La stampa cartacea, anche quella specializzata in economia e finanza, è spesso restia a dare notizia di documenti importanti per gli operatori economici e finanziari e per i cittadini in senso lato. Le ragioni sono molteplici: i giornalisti e i commentatori sono letteralmente inondati da notizie del giorno o temono di affrontare temi troppo difficili per i lettori. Quindi, i documenti importanti finiscono con l’essere ignorati.

È questo il caso di un lavoro appena pubblicato dalla Bank of England Simulating stress across the financial system: the resilience of corporate bond markets and the role of the investment funds (Simulare lo stress nei mercati finanziari: la resistenza dei mercati obbligazionari ed il ruolo dei fondi d’investimento), Financial Stability Paper No 42, 2017.

È un documento tecnico ma vale la pena leggerlo e meditarlo, se si è del mestiere, oppure almeno riassumerne il succo perché ha implicazioni importanti. Soprattutto, per l’Italia e per gli italiani.

Il documento prende l’avvio dalla constatazione che le “crisi finanziarie” non si verificano una volta sola oppure molto raramente. Quella iniziata nel 2007-2008 è, per numerosi Paesi, terminata. Era una crisi che veniva dal sistema bancario (ad esempio, i subprime loans) e la si è curata rimettendo mano alla regolamentazione del sistema bancario (ad esempio, richiedendo una maggiore capitalizzazione, migliorando la vigilanza, e via discorrendo). È difficile che la prossima crisi venga dal sistema bancario. Mentre le banche erano oggetto di tanta attenzione, pochi si sono curati dei mercati obbligazionari. Risparmi e investimenti che si sono scottati le dita con le banche e la crisi iniziata nel 2007-2008, si sono invece spostati verso l’obbligazionario, ritenendolo più sicuro. Ciò ha aumentato le dimensioni dei mercati obbligazionari.

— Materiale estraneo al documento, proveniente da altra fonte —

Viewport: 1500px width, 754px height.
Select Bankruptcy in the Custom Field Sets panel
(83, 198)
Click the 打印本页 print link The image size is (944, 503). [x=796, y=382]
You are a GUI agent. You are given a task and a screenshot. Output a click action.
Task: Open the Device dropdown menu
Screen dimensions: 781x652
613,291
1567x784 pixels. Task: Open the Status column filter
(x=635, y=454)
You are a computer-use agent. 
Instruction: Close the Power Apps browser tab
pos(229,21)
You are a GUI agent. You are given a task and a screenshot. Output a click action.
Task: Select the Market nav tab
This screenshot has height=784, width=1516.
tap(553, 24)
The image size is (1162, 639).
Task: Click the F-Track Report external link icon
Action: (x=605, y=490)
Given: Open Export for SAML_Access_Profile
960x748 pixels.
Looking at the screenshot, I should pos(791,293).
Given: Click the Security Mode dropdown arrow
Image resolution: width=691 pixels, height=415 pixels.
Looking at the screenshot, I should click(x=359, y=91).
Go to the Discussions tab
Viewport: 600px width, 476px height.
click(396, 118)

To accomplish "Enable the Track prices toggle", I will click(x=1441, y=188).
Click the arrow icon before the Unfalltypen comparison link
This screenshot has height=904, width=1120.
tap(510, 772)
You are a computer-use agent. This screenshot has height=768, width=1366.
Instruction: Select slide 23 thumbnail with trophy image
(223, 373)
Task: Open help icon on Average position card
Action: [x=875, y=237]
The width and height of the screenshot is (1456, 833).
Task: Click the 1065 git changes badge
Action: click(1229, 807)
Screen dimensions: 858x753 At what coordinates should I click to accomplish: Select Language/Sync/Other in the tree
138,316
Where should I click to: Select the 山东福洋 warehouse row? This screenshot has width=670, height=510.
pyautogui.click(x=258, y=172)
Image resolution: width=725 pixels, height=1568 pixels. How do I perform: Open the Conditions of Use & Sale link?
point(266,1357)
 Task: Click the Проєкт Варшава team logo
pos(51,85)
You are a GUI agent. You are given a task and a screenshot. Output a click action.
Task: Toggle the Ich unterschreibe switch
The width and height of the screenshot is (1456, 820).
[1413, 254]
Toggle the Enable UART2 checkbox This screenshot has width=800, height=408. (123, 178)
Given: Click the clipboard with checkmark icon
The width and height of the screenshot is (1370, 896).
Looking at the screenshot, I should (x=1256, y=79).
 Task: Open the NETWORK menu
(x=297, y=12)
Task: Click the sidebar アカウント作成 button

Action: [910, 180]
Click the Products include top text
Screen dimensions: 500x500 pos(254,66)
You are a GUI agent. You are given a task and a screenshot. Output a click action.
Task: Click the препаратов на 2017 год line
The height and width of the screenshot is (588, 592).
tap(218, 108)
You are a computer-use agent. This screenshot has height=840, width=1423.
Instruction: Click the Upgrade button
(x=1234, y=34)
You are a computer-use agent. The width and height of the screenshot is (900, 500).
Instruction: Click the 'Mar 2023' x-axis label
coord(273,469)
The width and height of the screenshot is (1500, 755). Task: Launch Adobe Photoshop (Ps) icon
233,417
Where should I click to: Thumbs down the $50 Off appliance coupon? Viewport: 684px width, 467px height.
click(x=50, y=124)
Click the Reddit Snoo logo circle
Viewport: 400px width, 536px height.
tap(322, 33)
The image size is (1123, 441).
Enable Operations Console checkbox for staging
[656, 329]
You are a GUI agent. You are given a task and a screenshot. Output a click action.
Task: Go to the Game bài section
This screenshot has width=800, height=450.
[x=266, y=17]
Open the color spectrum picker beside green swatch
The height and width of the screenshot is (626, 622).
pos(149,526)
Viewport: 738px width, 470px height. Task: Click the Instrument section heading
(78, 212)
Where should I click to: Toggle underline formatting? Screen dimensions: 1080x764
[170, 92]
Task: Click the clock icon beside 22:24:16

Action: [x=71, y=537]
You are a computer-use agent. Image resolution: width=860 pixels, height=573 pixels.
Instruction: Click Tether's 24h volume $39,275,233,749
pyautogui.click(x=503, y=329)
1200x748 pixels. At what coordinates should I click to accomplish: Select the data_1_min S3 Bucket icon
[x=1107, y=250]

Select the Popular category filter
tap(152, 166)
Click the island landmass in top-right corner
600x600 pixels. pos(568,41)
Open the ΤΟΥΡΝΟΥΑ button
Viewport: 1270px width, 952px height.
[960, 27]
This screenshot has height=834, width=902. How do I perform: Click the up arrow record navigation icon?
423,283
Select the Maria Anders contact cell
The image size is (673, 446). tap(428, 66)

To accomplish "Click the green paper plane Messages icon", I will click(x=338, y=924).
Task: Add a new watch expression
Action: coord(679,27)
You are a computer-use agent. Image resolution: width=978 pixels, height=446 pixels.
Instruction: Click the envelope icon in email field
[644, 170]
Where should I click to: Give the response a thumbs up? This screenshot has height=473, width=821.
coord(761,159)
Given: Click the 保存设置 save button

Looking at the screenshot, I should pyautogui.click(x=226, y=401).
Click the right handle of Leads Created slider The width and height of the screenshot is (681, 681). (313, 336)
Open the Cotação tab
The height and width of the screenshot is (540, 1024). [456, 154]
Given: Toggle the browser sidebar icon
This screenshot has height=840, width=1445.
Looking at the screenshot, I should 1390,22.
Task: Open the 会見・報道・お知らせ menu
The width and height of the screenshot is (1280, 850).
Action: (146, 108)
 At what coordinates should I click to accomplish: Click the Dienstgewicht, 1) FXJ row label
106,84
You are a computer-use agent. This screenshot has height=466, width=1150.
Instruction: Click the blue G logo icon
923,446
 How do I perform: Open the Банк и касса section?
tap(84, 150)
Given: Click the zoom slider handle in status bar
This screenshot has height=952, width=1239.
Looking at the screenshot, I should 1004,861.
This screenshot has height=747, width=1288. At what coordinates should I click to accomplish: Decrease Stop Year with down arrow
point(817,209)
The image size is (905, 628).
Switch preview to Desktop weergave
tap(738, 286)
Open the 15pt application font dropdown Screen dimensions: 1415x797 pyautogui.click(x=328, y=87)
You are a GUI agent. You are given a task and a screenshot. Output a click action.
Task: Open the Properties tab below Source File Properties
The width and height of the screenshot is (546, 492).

Lo studio afferma che se ben gestito il mercato obbligazionario può dare maggiori certezze di quello azionario, soprattutto dell’azionario bancario. Pone, però, l’accento su un aspetto poco noto, almeno al grande pubblico dei risparmiatori: il liquidity mismatch. Il mercato obbligazionario è molto meno liquido di altri e ciò può causare problemi e rendere le crisi più dure ed è più difficile uscirne. Azioni e fondi si liquidano sull’istante (semmai in perdita), mentre le obbligazioni hanno tempi più lunghi e possono rendere più acuta la strada verso un bond o un altro. Verso l’intero mercato obbligazionario.

Queste considerazioni (che il documento sviluppa egregiamente) possono sembrare di meritare l’attenzione di specialisti della materia o delle aule universitarie. Ci toccano, invece, da vicino. Con un debito pubblico ormai pari al 134% del Pil e in valore assoluto a quota 2.300 miliardi di euro, dato che in grandissima parte in obbligazioni, un’eventuale crisi finanziaria che partisse dai mercati obbligazionari, ci riguarderebbe da vicino e, anche per il liquidity mismatch. Provocare un vero e proprio tsumani per il nostro debito pubblico. Con danni, pesanti, per tutti.